Copy out, word for word, the lines below from the line with "The width and height of the screenshot is (491, 276)." to the line with "pyautogui.click(x=293, y=27)", including both of those lines.

* * * * *

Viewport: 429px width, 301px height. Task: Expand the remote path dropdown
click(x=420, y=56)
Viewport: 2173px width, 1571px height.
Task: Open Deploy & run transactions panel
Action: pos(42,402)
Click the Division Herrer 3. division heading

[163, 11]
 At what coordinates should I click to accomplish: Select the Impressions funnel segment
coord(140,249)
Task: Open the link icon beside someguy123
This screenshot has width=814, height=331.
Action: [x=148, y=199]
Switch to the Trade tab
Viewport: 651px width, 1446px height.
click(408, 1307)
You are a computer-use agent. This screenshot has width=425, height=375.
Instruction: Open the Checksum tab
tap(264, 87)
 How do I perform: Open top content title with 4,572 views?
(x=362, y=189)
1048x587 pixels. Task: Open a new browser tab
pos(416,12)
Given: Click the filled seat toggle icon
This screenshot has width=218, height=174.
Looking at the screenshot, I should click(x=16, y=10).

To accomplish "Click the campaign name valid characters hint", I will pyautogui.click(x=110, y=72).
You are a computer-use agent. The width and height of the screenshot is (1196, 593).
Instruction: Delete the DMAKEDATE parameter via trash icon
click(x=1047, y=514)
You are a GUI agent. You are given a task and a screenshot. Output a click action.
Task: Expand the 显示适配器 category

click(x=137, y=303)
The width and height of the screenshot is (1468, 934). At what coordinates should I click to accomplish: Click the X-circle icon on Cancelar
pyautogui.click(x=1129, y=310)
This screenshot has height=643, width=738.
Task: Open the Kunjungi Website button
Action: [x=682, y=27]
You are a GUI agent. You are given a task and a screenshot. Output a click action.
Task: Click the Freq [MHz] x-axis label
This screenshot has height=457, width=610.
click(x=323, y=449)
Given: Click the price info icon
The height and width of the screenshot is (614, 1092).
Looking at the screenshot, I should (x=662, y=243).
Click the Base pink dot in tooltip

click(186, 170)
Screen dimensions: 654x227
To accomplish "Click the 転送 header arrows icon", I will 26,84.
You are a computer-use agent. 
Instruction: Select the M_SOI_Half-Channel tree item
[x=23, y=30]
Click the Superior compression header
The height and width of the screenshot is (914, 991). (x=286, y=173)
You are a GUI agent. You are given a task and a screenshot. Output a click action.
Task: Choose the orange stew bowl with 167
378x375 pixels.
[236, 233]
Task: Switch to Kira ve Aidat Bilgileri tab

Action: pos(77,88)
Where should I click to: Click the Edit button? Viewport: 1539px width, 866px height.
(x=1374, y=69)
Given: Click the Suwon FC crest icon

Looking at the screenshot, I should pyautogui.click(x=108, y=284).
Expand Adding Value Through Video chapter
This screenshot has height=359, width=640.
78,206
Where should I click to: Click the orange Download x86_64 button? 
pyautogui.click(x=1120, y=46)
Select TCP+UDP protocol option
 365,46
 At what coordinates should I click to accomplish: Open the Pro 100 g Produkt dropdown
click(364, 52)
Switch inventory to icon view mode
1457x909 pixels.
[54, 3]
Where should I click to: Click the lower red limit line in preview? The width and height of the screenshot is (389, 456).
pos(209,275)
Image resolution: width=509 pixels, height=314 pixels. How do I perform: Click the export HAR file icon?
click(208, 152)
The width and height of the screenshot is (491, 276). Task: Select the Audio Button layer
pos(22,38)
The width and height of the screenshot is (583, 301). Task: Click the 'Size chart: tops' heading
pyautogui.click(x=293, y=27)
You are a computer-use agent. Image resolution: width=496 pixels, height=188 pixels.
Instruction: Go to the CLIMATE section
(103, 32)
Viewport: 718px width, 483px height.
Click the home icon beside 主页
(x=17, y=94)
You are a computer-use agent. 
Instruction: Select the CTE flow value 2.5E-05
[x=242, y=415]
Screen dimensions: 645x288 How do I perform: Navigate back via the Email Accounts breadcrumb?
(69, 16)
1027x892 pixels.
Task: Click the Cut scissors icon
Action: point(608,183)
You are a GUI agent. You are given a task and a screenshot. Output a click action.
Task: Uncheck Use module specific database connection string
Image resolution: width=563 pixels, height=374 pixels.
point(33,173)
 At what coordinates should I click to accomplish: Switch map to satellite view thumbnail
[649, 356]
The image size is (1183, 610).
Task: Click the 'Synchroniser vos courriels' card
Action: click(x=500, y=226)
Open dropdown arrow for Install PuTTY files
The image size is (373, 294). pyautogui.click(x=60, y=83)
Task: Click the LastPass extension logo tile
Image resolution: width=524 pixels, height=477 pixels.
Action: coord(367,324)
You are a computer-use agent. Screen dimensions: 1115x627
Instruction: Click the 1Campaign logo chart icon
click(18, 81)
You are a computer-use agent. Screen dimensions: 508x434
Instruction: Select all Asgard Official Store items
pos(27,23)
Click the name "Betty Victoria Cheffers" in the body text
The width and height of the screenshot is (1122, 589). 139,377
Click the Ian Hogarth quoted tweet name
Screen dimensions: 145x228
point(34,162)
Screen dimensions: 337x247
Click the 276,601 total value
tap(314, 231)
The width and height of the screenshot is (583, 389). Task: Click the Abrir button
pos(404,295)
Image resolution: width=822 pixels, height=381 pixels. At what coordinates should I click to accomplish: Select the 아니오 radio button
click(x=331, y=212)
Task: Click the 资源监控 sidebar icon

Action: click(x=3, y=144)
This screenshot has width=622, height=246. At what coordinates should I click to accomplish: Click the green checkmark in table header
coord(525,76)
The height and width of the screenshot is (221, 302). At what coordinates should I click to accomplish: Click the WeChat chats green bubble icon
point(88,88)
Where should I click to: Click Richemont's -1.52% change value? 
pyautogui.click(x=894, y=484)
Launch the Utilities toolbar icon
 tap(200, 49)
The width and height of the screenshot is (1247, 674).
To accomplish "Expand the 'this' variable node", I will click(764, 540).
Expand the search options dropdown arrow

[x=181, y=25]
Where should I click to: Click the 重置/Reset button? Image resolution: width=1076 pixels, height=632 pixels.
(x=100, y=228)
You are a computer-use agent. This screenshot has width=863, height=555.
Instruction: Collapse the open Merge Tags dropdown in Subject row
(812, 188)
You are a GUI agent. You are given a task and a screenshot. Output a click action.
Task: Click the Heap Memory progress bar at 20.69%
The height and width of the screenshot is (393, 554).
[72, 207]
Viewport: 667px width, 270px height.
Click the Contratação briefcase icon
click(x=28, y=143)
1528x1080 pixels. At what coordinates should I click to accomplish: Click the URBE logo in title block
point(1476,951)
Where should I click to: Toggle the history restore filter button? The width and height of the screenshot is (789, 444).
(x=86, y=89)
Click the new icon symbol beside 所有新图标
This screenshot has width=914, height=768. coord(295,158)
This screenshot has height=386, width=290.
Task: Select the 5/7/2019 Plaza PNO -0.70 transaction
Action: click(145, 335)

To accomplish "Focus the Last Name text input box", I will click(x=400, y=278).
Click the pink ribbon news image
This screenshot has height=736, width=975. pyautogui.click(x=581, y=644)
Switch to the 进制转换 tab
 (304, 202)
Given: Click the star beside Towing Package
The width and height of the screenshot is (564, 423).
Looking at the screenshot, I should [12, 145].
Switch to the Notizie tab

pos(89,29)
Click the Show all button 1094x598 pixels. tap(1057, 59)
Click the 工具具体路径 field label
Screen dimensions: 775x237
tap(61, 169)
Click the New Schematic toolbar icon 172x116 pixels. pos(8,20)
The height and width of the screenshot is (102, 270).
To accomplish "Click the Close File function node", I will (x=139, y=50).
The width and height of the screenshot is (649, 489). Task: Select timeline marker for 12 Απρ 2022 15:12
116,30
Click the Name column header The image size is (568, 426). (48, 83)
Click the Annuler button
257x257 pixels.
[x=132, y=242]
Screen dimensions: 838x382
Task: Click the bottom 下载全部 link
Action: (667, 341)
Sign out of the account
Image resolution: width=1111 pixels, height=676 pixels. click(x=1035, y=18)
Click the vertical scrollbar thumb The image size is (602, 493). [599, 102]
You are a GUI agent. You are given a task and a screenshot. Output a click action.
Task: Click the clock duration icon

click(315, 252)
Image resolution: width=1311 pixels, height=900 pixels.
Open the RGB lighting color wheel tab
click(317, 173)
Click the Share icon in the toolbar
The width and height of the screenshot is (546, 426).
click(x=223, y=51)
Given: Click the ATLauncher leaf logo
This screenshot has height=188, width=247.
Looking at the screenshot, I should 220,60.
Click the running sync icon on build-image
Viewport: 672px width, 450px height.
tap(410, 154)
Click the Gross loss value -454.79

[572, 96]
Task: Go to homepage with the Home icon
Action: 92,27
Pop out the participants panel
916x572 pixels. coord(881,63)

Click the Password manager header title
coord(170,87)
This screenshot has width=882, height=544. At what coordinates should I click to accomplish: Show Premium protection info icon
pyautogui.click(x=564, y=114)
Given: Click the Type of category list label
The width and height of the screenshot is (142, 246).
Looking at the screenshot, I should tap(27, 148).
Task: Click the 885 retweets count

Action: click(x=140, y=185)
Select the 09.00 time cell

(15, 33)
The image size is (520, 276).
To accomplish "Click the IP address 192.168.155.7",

* * * * *

RESULT –
The width and height of the screenshot is (491, 276). Task: Select the Audio Button layer
pos(22,38)
The width and height of the screenshot is (583, 301). Task: Click the 'Size chart: tops' heading
pyautogui.click(x=293, y=27)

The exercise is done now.